### YOUR ASSIGNMENT
Nothing should be left out: write out the whole listing exactly.

### ENTRIES SHOWN

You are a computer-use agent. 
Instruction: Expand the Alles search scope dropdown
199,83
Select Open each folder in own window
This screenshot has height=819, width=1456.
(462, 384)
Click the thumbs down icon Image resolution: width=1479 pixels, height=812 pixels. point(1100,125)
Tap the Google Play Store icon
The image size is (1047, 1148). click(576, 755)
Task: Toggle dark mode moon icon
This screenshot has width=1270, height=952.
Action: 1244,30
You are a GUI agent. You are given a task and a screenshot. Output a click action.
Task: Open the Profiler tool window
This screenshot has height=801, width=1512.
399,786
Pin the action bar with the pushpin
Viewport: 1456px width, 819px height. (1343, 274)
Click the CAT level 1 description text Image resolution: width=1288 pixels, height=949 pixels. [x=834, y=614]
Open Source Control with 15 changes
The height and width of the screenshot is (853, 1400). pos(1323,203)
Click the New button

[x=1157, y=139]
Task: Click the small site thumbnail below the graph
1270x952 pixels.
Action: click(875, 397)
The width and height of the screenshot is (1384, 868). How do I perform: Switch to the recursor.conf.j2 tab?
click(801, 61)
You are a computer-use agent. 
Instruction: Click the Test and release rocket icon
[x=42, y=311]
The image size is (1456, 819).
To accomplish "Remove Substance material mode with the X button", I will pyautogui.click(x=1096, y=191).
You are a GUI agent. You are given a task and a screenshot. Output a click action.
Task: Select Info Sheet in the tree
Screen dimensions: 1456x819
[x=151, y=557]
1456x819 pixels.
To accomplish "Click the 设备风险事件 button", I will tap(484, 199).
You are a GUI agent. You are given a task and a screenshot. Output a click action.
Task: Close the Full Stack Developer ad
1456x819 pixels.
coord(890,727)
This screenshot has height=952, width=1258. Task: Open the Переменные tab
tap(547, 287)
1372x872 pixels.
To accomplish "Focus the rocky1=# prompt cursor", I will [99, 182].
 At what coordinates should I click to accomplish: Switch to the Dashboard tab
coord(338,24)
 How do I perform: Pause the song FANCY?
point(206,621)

### EXERCISE RESULT
You are a computer-use agent. 
Instruction: Expand the Alles search scope dropdown
199,83
Select Open each folder in own window
This screenshot has height=819, width=1456.
(462, 384)
Click the thumbs down icon Image resolution: width=1479 pixels, height=812 pixels. point(1100,125)
Tap the Google Play Store icon
The image size is (1047, 1148). click(576, 755)
Task: Toggle dark mode moon icon
This screenshot has width=1270, height=952.
Action: 1244,30
You are a GUI agent. You are given a task and a screenshot. Output a click action.
Task: Open the Profiler tool window
This screenshot has height=801, width=1512.
399,786
Pin the action bar with the pushpin
Viewport: 1456px width, 819px height. (1343, 274)
Click the CAT level 1 description text Image resolution: width=1288 pixels, height=949 pixels. [x=834, y=614]
Open Source Control with 15 changes
The height and width of the screenshot is (853, 1400). pos(1323,203)
Click the New button

[x=1157, y=139]
Task: Click the small site thumbnail below the graph
1270x952 pixels.
Action: click(875, 397)
The width and height of the screenshot is (1384, 868). How do I perform: Switch to the recursor.conf.j2 tab?
click(801, 61)
You are a computer-use agent. 
Instruction: Click the Test and release rocket icon
[x=42, y=311]
The image size is (1456, 819).
To accomplish "Remove Substance material mode with the X button", I will pyautogui.click(x=1096, y=191).
You are a GUI agent. You are given a task and a screenshot. Output a click action.
Task: Select Info Sheet in the tree
Screen dimensions: 1456x819
[x=151, y=557]
1456x819 pixels.
To accomplish "Click the 设备风险事件 button", I will tap(484, 199).
You are a GUI agent. You are given a task and a screenshot. Output a click action.
Task: Close the Full Stack Developer ad
1456x819 pixels.
coord(890,727)
This screenshot has height=952, width=1258. Task: Open the Переменные tab
tap(547, 287)
1372x872 pixels.
To accomplish "Focus the rocky1=# prompt cursor", I will [99, 182].
 At what coordinates should I click to accomplish: Switch to the Dashboard tab
coord(338,24)
 How do I perform: Pause the song FANCY?
point(206,621)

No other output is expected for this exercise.